À l’occasion de la célébration de la Journée internationale de la liberté de la presse célébrée à la maison de la presse de Conakry ce 3 mai 2025, le directeur adjoint de la communication au ministère de l’information et de la communication, a insisté sur la responsabilité des professionnels de médias dans la crise que traverse le secteur médiatique dans le pays depuis un certain temps.
Pour lui, seule une presse bien formée et rigoureuse pourra résister aux pressions politiques et économiques.
‘’Je préfère garder mon manteau d’enseignant, parce que parmi nous ici, il y a plein qui ont partagé ou avec qui j’ai partagé ma petite expérience dans les institutions de formation. Donc, aujourd’hui, je suis directeur national adjoint de la communication et des relations avec les médias privés. Mais quand je me retrouve devant les journalistes, j’aime insister sur une seule chose : c’est la formation.

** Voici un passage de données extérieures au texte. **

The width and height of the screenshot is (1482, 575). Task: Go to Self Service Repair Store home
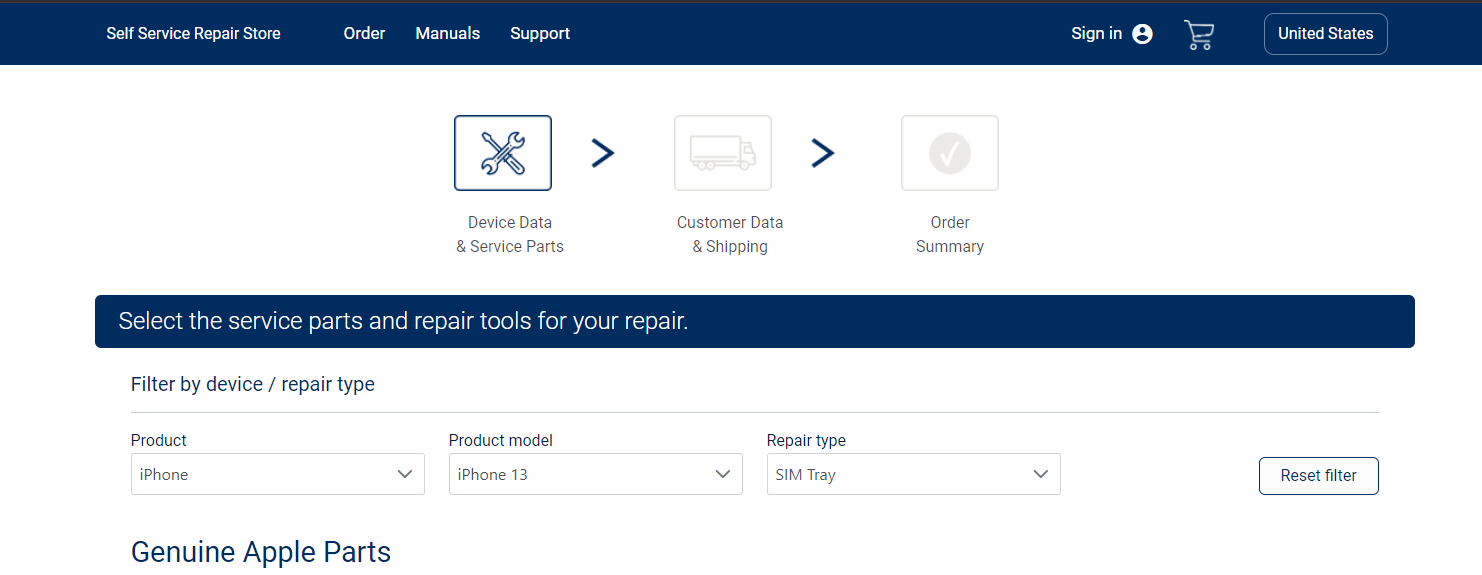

J’exige que les gens se forment, continuent à se former. Parce que tout simplement, mes étudiants connaissent un peu quand on se rencontre. Le plus souvent, quand je lis leurs textes ou que je les écoute à la radio, c’est les remarques, je commence par les remarques. Parce que notre objectif, c’est d’amener les jeunes journalistes à être beaucoup plus efficaces que nous’’, a interpellé Amara Camara.
Pour lui, le constat est alarmant et les gens ne se forment pas beaucoup. Et puis, ajoute-t-il, ‘’les gens, ils veulent banaliser notre métier. Aujourd’hui, tout le monde se plaint de la manière, on parle de fermeture des médias, on parle de trucs, mais parce que les autorités trouvent moyen d’expliquer par des manquements. Et ces manquements, dès fois, quand ils s’expliquent, on n’a pas l’opportunité toujours de les écouter. Mais si vous partagez, vous échangez avec certains, vous vous rendez compte que, si vous voulez, le problème est encore dans notre cas. C’est nous qui devons essayer de résoudre nos propres problèmes’’, a-t-il affirmé.
Plus loin, il estime que le journalisme doit impérativement se différencier. ‘’M. le commissaire de la HAC l’a dit, c’est les principes fondamentaux du journalisme qui manquent aujourd’hui. Les gens sont beaucoup plus agités, ils veulent tout de suite courir derrière le scoop. Or, avec l’émergence des réseaux sociaux, le scoop n’a plus sa valeur’’, a-t-il déclaré.
Selon lui, courir derrière la primeur de l’information sans rigueur, alimente la désinformation et ouvre la porte aux répressions.
‘’C’est quand vous récupérez les informations, quand vous vérifiez les sources. Si vous ne vérifiez pas les sources, vous rentrez dans le comportement des réseaux sociaux, quand on tombe sur un fait, il fait des publications, il ne cherche pas à savoir qu’est-ce qui se passe. Si on rentre dans ça, on ne va pas s’en sortir. Et en ce moment, on prête le flanc aux autorités. Et vous savez que les pouvoirs politiques et économiques ont toujours leur épée qui pèse sur la tête des médias, parce qu’ils veulent nous contrôler’’, a-t-il fait savoir.
Face aux menaces croissantes qui pèsent sur la liberté de la presse en Guinée, il invite les journalistes à faire preuve de responsabilité sociétale.
‘’La responsabilité sociétale, c’est de donner l’information sans prêter le flanc pour qu’il y ait des problèmes. Après, si on se met dans ça, on ne va pas s’en sortir (…). Mais, ce qui reste clair, le journaliste qui ne peut pas se mettre dans le contexte du temps pour régler, pour traiter les informations, il ne peut pas être un bon journaliste. Parce que le journaliste qui oublie le contexte, il force les données et tout de suite, il se met dans des problèmes. Donc, moi, je pense qu’il faut accepter d’analyser bien la situation actuelle du pays. On évolue, n’est-ce pas, dans un contexte vraiment difficile. Donc, je vous encourage à accepter de vous former, à travailler avec responsabilité et à maîtriser les codes d’éthique et de déontologie du journalisme et surtout, à respecter les principes fondamentaux, les principes cardinaux du journalisme’’, a-t-il lancé.
Gnama KABA, pour Lerevelateur224.com.